- Your objective
Below are records to transcribe in full and unchanged; omit every picture.

(Data in this exercise Opens)

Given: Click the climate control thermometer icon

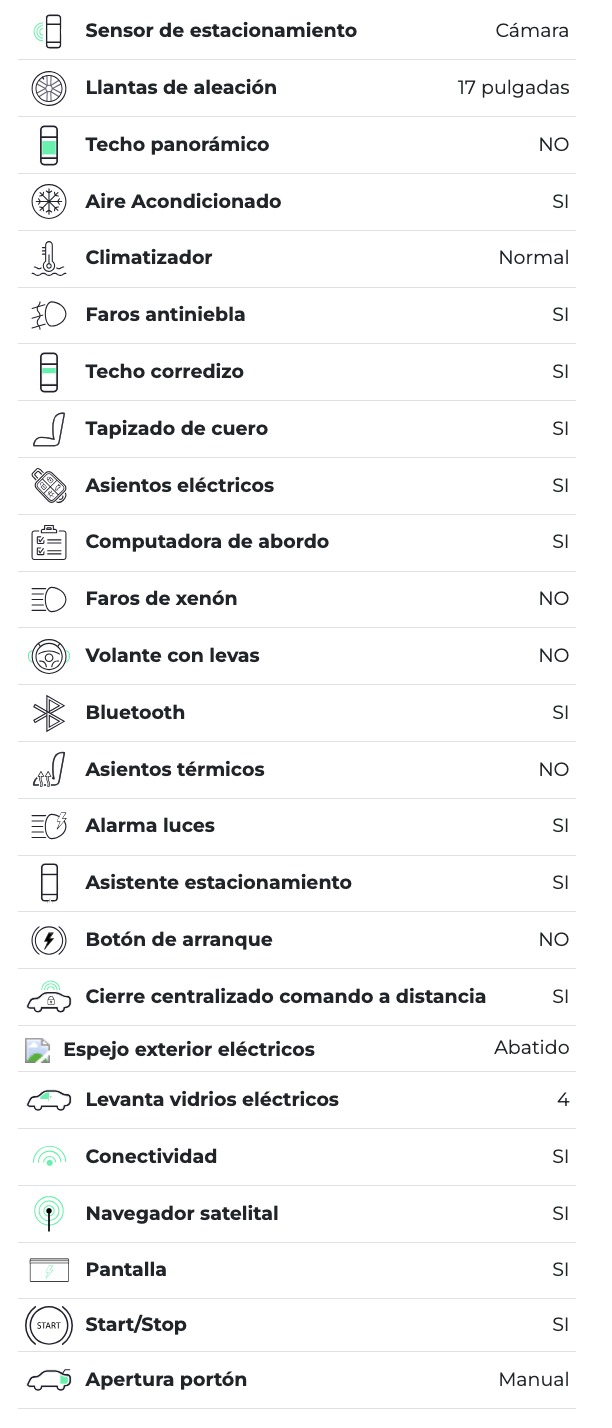Looking at the screenshot, I should pyautogui.click(x=48, y=258).
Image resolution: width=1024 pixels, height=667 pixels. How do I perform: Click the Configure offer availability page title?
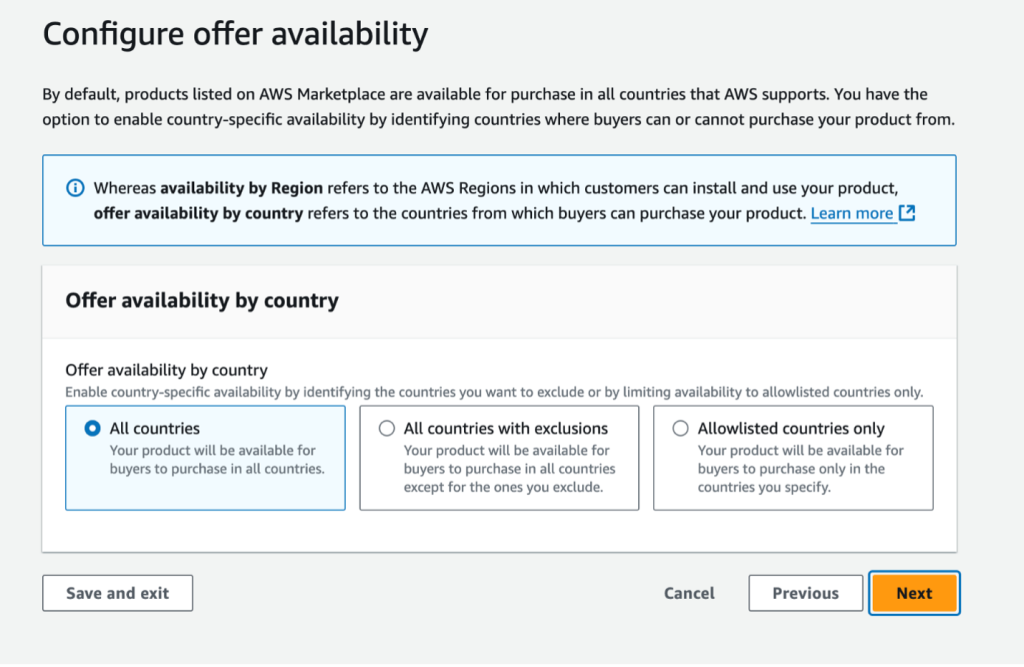[x=234, y=33]
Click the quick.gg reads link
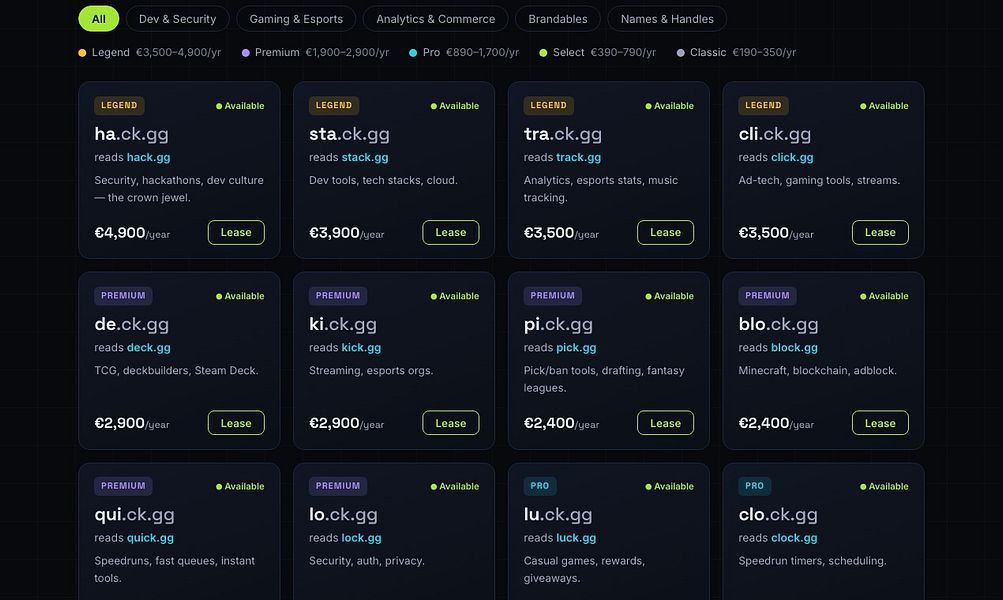This screenshot has width=1003, height=600. tap(150, 538)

(Data in this exercise Closes)

- Written response
Given: Click the climate control thermometer icon

Looking at the screenshot, I should pyautogui.click(x=48, y=258).
Image resolution: width=1024 pixels, height=667 pixels. How do I perform: Click the Configure offer availability page title?
[x=234, y=33]
Click the quick.gg reads link
This screenshot has width=1003, height=600. tap(150, 538)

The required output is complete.